The whole tart-making frenzy began with a pan, and some cans. I don't know how long I've had this cute, really nice tart pan, but it was still new. Never used it! Rearranging some cabinet space, I noticed it again, and it was calling out to me. Make a tart with me lady! Then, my mother arrived with all of these cans of fruit she couldn't eat. Among them were several cans of pear halves. I decided to plan a nice almond pear tart which would be low in sugar--especially since I knew I'd be using butter! Here's the recipe. The other shortcut was Pillsbury ready-made pie dough. But I think next time, I'll make my own rustic pie dough.

Almond Pear Tart to Finish
1 prepared ready-to-bake pie dough round
1/2 cup blanched almonds
1 tablespoon all-purpose flour
5 tablespoons Splenda
2 tablespoons granulated sugar
3/4 stick butter
1 egg
2 cans pear halves
whipped cream (optional)

 First, make the almond filling by processing the almonds with the flour and adding the Splenda, sugar, butter and egg until it's nice and creamy. Transfer it to a bowl, cover, and refrigerate at least three hours or for up to two days.

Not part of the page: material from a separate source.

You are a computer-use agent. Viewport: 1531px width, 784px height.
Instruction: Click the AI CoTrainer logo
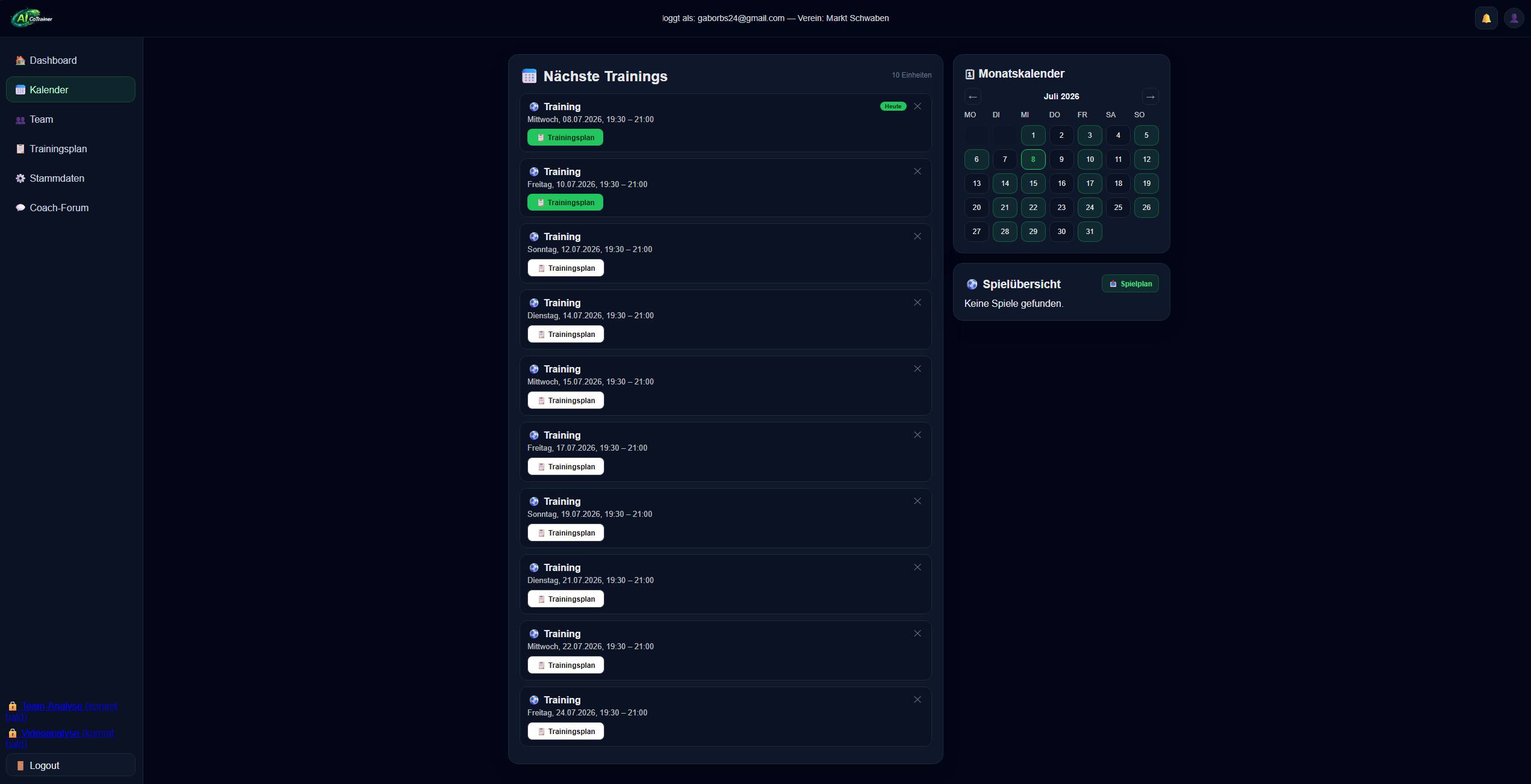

Using the prepared pie dough, line the tart pan with it, fold and flute the edges, make a few fork piercings on the bottom, and bake it off at 425 degrees for about 8 to 10 minutes. Then reduce the oven temp to 350 degrees.

Spread the cold almond filling evenly in the crust--but do this gently and be careful not to tear the crust. In this step, I tended to gently mash it down and around rather than so much spreading around. It doesn't have to be perfect. Then slice the pears into thin fan slices and use a long spatula to transfer them and arrange on top of the filling, almost like the spokes of a wheel. The narrow end of the pear half goes toward the center. Bake for around 45 to 50 minutes at 350 degrees. If the edges of your tart are starting to bake past a nice golden brown color, then cover the tart loosely with foil as it continues to bake. (Don't burn yourself--see my blog about aloe vera!). Cool the tart in the pan, then push the pan bottom up (I use a large can) and release the tart. This tart can stand at room temperature for several hours, but you'll need to eventually refrigerate it. Cut nice wedges and top with whipped cream. So yummy!

Okay, back to stitching. Eat well today!